En la colección de Clásicos de Espasa acaba de salir una edición espléndida del Voyage of the Beagle, con un título tentador como de novela de Julio Verne, Diario de viaje de un naturalista alrededor del mundo, traducida por Juan Mateos. Yo no me canso de leer ese libro. Tan gustoso es bebérselo de la primera página a la última como abrirlo al azar y dedicarle unos minutos. No creo que hubiera habido desde Herodoto un viajero tan curioso como Charles Darwin. A Darwin le interesa todo, se fija en todo, lo describe todo. La riqueza del mundo se despliega ante él como una catarata de tesoros que no se acaban nunca: los cambios de color de un pulpo; la anatomía de una babosa encontrada en la isla de Cabo Verde; un árbol solitario en la pampa que es sagrado para los indios nómadas; las formas diversas de los picos de los pinzones en cada una de las islas Galápagos; el cuidado con que una araña mantiene viva a la avispa a la que ha apresado en su tela, de modo que puede seguir más tiempo alimentándose de ella; un baile de sociedad en Tasmania; los cantos de los esclavos antes del amanecer en una hacienda de Brasil; el horror y la vergüenza de la esclavitud; los matices de gris verdoso y de azul oscuro en las nubes que se forman a la caída de la tarde sobre la montaña del Pan de Azúcar; la danza de una tribu llamada de Las Cacatúas Blancas en una playa del Pacífico, a la luz de las hogueras; un islote donde la única forma de vida terrestre son ciertos ácaros caídos tal vez de las plumas de los grandes pájaros viajeros...
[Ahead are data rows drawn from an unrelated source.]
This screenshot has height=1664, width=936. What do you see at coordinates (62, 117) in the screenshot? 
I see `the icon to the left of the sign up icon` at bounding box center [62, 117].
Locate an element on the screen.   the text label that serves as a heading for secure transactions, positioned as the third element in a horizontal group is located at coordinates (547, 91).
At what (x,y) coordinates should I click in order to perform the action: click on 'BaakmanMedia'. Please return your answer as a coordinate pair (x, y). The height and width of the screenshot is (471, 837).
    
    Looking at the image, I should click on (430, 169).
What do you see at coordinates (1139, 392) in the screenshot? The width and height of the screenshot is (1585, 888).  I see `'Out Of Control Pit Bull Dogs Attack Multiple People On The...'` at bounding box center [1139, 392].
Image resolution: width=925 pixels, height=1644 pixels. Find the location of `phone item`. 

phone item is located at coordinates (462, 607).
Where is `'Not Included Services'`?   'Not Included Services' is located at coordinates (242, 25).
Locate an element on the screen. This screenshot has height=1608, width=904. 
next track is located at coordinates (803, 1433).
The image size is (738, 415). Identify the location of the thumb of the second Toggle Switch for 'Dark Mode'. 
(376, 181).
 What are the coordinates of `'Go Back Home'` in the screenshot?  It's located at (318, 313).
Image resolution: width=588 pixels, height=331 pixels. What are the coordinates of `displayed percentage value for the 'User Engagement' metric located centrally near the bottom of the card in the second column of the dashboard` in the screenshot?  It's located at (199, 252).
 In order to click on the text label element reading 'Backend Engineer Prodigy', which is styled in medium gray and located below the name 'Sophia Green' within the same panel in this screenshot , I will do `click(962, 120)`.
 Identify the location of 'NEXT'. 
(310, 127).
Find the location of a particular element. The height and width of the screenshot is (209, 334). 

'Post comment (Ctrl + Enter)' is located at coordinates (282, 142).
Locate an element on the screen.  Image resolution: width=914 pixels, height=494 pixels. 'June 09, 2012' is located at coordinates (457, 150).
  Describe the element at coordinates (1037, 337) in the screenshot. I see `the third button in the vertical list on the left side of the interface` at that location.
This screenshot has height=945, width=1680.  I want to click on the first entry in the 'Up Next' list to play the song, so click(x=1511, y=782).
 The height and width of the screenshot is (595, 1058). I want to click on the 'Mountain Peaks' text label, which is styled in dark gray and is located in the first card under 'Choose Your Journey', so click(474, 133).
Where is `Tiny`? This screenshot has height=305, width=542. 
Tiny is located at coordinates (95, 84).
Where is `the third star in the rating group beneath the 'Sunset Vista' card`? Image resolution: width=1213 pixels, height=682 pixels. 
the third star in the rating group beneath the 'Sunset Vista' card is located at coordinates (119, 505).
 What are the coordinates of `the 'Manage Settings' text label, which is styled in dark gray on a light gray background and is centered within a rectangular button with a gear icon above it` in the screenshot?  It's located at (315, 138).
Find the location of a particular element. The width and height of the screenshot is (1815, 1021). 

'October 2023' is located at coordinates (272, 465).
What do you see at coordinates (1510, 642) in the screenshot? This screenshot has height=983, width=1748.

En una época en la que las imágenes de lo no directamente familiar eran muy escasas Darwin describe lo desconocido haciéndolo visible. Por los mismos años en los que él escribía Flaubert se exasperaba buscando la palabra justa. Juan Ramón Jiménez le pide a la inteligencia que le diga el nombre exacto de las cosas: las palabras de Darwin tienen la precisión de la poesía y de la ciencia. Con cada una de sus observaciones infinitesimales estaba tanteando, construyendo sin saberlo aún, la teoría de la evolución, la trama de novela más colosal y verdadera que nadie ha inventado nunca. -
Diario de viaje de un naturalista alrededor del mundo. Charles Darwin. Traducción de Juan Mateos de Diego. Espasa-Calpe. Madrid, 2008. 504 páginas. 26 euros.